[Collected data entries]
··········
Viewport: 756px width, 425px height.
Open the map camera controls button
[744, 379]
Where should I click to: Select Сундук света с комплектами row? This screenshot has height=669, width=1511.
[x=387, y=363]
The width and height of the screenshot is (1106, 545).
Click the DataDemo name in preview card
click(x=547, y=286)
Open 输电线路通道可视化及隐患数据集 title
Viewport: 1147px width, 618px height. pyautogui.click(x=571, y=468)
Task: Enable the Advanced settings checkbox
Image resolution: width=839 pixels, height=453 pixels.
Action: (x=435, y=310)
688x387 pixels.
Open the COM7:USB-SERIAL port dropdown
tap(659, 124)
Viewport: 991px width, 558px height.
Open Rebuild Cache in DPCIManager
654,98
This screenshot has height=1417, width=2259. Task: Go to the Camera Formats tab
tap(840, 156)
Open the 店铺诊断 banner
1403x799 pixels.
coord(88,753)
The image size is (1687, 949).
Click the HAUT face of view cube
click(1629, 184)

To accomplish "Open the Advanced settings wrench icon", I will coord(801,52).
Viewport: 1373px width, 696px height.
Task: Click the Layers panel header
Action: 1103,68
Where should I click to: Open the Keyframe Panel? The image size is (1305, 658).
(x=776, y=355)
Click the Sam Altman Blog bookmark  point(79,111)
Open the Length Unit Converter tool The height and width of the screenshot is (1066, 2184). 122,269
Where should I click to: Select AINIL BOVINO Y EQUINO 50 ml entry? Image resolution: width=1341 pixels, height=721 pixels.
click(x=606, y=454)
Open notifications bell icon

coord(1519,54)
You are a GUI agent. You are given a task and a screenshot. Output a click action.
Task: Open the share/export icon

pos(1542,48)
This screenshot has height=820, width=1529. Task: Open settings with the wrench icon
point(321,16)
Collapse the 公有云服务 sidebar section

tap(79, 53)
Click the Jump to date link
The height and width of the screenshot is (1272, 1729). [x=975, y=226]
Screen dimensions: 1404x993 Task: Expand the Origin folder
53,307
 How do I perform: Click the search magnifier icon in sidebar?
··········
Once you have read the records, repeat them all exactly.

Viewport: 756px width, 425px height.
Open the map camera controls button
[744, 379]
Where should I click to: Select Сундук света с комплектами row? This screenshot has height=669, width=1511.
[x=387, y=363]
The width and height of the screenshot is (1106, 545).
Click the DataDemo name in preview card
click(x=547, y=286)
Open 输电线路通道可视化及隐患数据集 title
Viewport: 1147px width, 618px height. pyautogui.click(x=571, y=468)
Task: Enable the Advanced settings checkbox
Image resolution: width=839 pixels, height=453 pixels.
Action: (x=435, y=310)
688x387 pixels.
Open the COM7:USB-SERIAL port dropdown
tap(659, 124)
Viewport: 991px width, 558px height.
Open Rebuild Cache in DPCIManager
654,98
This screenshot has height=1417, width=2259. Task: Go to the Camera Formats tab
tap(840, 156)
Open the 店铺诊断 banner
1403x799 pixels.
coord(88,753)
The image size is (1687, 949).
Click the HAUT face of view cube
click(1629, 184)

To accomplish "Open the Advanced settings wrench icon", I will coord(801,52).
Viewport: 1373px width, 696px height.
Task: Click the Layers panel header
Action: 1103,68
Where should I click to: Open the Keyframe Panel? The image size is (1305, 658).
(x=776, y=355)
Click the Sam Altman Blog bookmark  point(79,111)
Open the Length Unit Converter tool The height and width of the screenshot is (1066, 2184). 122,269
Where should I click to: Select AINIL BOVINO Y EQUINO 50 ml entry? Image resolution: width=1341 pixels, height=721 pixels.
click(x=606, y=454)
Open notifications bell icon

coord(1519,54)
You are a GUI agent. You are given a task and a screenshot. Output a click action.
Task: Open the share/export icon

pos(1542,48)
This screenshot has height=820, width=1529. Task: Open settings with the wrench icon
point(321,16)
Collapse the 公有云服务 sidebar section

tap(79, 53)
Click the Jump to date link
The height and width of the screenshot is (1272, 1729). [x=975, y=226]
Screen dimensions: 1404x993 Task: Expand the Origin folder
53,307
 How do I perform: Click the search magnifier icon in sidebar?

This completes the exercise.